Netrin-1 receptor UNC5C cleavage by active δ-secretase enhances neurodegeneration, promoting Alzheimer's disease pathologies.
Guiqin ChenSeong Su KangZhihao WangEun Hee AhnYiyuan XiaXia LiuIvette M SandovalFredric P ManfredssonZhaohui ZhangKeqiang YePublished in: Science advances (2021)

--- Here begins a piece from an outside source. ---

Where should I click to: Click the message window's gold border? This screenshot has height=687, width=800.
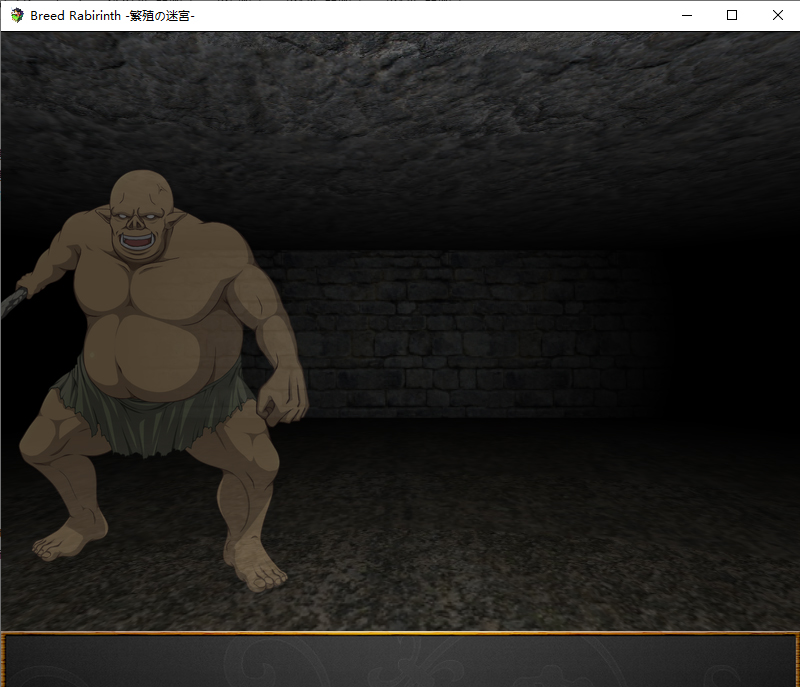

Netrin-1, a family member of laminin-related secreted proteins, mediates axon guidance and cell migration during neural development. T835M mutation in netrin receptor UNC5C predisposes to the late-onset Alzheimer's disease (AD) and increases neuronal cell death. However, it remains unclear how this receptor is molecularly regulated in AD. Here, we show that δ-secretase selectively cleaves UNC5C and escalates its proapoptotic activity, facilitating neurodegeneration in AD. Netrin deficiency activates δ-secretase that specifically cuts UNC5C at N467 and N547 residues and enhances subsequent caspase-3 activation, additively augmenting neuronal cell death. Blockade of δ-secretase cleavage of UNC5C diminishes T835M mutant's proapoptotic activity. Viral expression of δ-secretase-truncated UNC5C fragments into APP/PS1 mice strongly accelerates AD pathologies, impairing learning and memory. Conversely, deletion of UNC5C from netrin-1-depleted mice attenuates AD pathologies and rescues cognitive disorders. Hence, δ-secretase truncates UNC5C and elevates its neurotoxicity, contributing to AD pathogenesis.